Sifi Grine à Bamako : la junte malienne contrainte de renouer avec Alger

Une visite qui acte le retour d’Alger dans le jeu sahélien

Lundi, le palais de Koulouba a été le théâtre d’une séquence diplomatique soigneusement mise en scène. Le Premier ministre algérien Sifi Grine y a rencontré le chef de la junte malienne, le général de corps d’armée Assimi Goïta. Objectif affiché : relancer une coopération bilatérale mise à mal et redonner souffle à un partenariat stratégique dans un Sahel en proie à de multiples foyers de tension.

Cette poignée de main, présentée comme un tournant, intervient après une longue période de glaciation entre Bamako et Alger. Elle traduit surtout un rapport de forces qui n’a cessé de pencher en faveur de la diplomatie algérienne, malgré les rodomontades souverainistes de la junte.

Quand Bamako accusait Alger de tous les maux

Il y a quelques mois encore, le pouvoir militaire malien multipliait les attaques verbales contre son voisin du Nord. Alger était accusée d’ingérence, de soutien à des figures de l’opposition et à des acteurs religieux influents, mais aussi d’appuyer les groupes rebelles autonomistes du Nord. La junte dénonçait des « actes hostiles » dissimulés derrière un rôle de médiateur.

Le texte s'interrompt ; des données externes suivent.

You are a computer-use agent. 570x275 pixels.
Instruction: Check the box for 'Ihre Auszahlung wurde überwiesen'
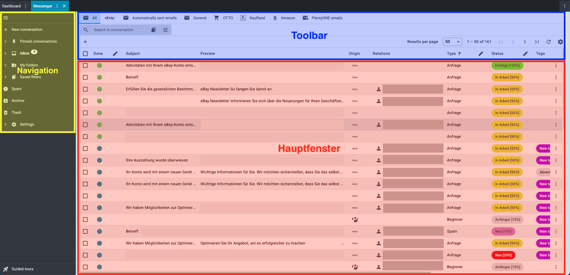[x=85, y=160]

Cette campagne de dénigrement visait un objectif clair : trouver un bouc émissaire extérieur pour expliquer l’enlisement sécuritaire et l’incapacité à rétablir l’ordre dans les régions septentrionales. Une rhétorique qui a longtemps servi de paravent à l’absence de résultats sur le terrain.

Un rapprochement dicté par la nécessité, pas par la confiance

Le tête-à-tête de ce lundi ressemble davantage à un mariage de raison qu’à une réconciliation sincère. Pour Bamako, isolée sur la scène internationale après sa rupture avec ses partenaires occidentaux, il s’agit de diversifier ses appuis et de sortir de l’angle mort diplomatique. Pour Alger, l’impératif est tout autre : empêcher qu’un foyer d’instabilité permanent ne s’installe à sa frontière sud, avec son cortège de trafics et de réseaux terroristes.

Cette convergence d’intérêts n’efface en rien les ressentiments accumulés. La confiance entre les deux gouvernements reste profondément érodée, et chaque partie avance ses pions en attendant que l’autre commette une erreur.

L’Accord d’Alger, ou la centralité retrouvée de la diplomatie algérienne

En dénonçant unilatéralement l’Accord d’Alger au début de l’année 2024, la junte pensait s’affranchir de toute tutelle extérieure et affirmer son autorité. Le calcul s’est révélé hasardeux. La fin du cadre de négociation algérien n’a apporté ni la paix dans le nord du Mali, ni l’éradication de la menace sécuritaire.

En se rendant à Bamako pour réengager le dialogue, Alger rappelle une évidence géopolitique : elle demeure un acteur incontournable de la stabilité sahélienne. Bamako peut tenter de l’ignorer, mais elle finit toujours par devoir composer avec elle. Cette visite acte, de fait, le retour en grâce d’un médiateur que la junte avait cru pouvoir écarter.

Les faux-semblants d’une diplomatie sous uniforme

Si cette rencontre offre au général Assimi Goïta une bouffée d’oxygène médiatique, elle ne règle aucun des contentieux de fond. La junte continue de fonder sa légitimité sur un discours sécuritaire tout en repoussant l’échéance d’un retour à un ordre constitutionnel démocratique.

Sans engagement réel en faveur de la stabilité intérieure et sans prise en compte des équilibres régionaux, les annonces de ce lundi risquent de rester lettre morte. Derrière les sourires protocolaires et les uniformes, la relation entre Bamako et Alger demeure un terrain miné, où chaque camp guette le faux pas de l’autre.